One of TV’s best shows returns for Season 3, now with questions about parenthood in the mix.

We’re getting her ready to find out who we really are…who she really is.

–Elizabeth, about Paige

The Americans is finally back, and we can thank our lucky stars – be they the ones on the American or USSR flag. Despite the low (but growing!) viewership numbers and awards recognition, this reviewer firmly believes that it’s one of the great shows on television.

The Season 3 premiere “EST Men” picks up right where Season 2 ended: the brewing battle over Paige Jennings. The KGB still wants Paige as a second-generation agent, realizing that her natural-born citizenship would give them opportunities they’ve never had before. Philip remains steadfastly opposed to the idea, recognizing the dangers of the spy game. Elizabeth, however, sees it as an opportunity for Paige to learn who she really is and grow in her already developing anti-American Military sentiments. Season 3’s opening scene features Elizabeth taking a bath, remembering taking Paige to the swimming pool as a child. Paige is scared of the water, but Elizabeth comforts her, telling her everything will be okay – and then throws the child in over her head. A little too on-the-nose? Maybe, but it also highlights the difference between Elizabeth and the American mothers at the pool. They get into the water and hold their children’s heads above it, coddling them and their fears. That’s definitely not Elizabeth’s way. Paige will sink or swim on her own. Elizabeth is just there to provide the push.

Most of the episode’s drama stems from Elizabeth’s meeting with a disgruntled female CIA agent who was passed over in favor of an underperforming male colleague, and wants to sell out the CIA in revenge. She gives Elizabeth a list of names of Near East and Special Activities Division operatives fighting the Soviets in Afghanistan, which Elizabeth promptly loses when she’s nearly captured by FBI men — including Stan Beeman’s direct superior Frank Gaad — on the way home. She narrowly escapes, but she loses the list of names in the process. Worse, she lets Gaad get a good look at her face. Just how good of look he got through the pain of his broken nose (go Elizabeth!) remains to be seen.

_Problems to solve_
a: Answer from the review of The Americans Season 3 premiere:
(i) What is the title of the premiere episode?
(ii) Why does the female CIA agent want to sell out the CIA?
(iii) What injury does Frank Gaad suffer?
b: Quote the part of The Americans review that begins at the words "One of TV’s" and stops after "shows on television.".

_Data provided_
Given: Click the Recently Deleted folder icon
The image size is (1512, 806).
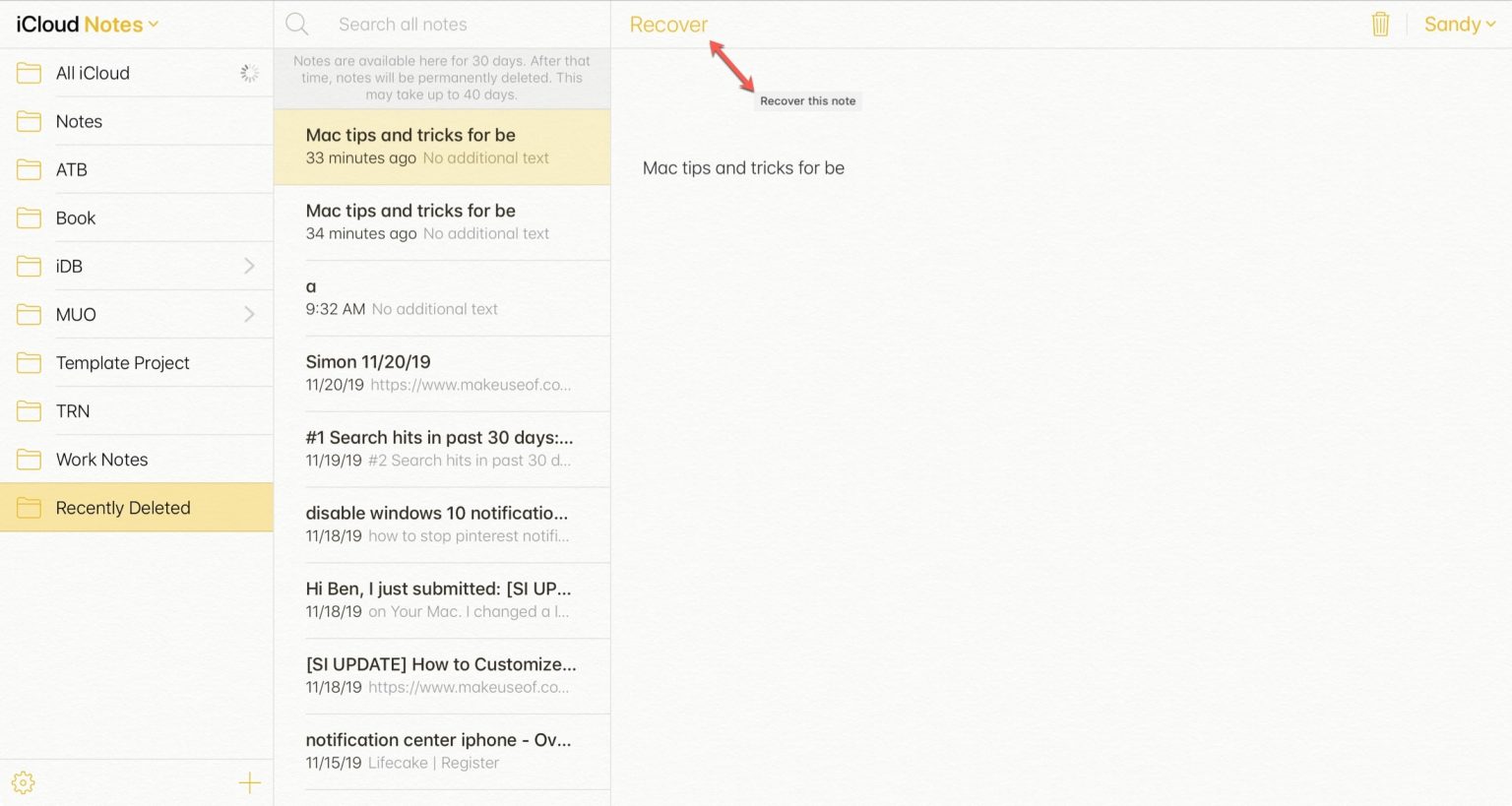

...

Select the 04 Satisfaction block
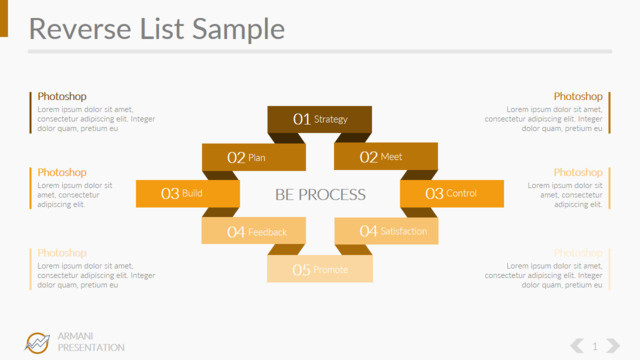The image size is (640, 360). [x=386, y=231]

_Worked answers_
a:
(i) "EST Men"
(ii) She was passed over in favor of an underperforming male colleague and wants revenge.
(iii) A broken nose.

b:
One of TV’s best shows returns for Season 3, now with questions about parenthood in the mix.

We’re getting her ready to find out who we really are…who she really is.

–Elizabeth, about Paige

The Americans is finally back, and we can thank our lucky stars – be they the ones on the American or USSR flag. Despite the low (but growing!) viewership numbers and awards recognition, this reviewer firmly believes that it’s one of the great shows on television.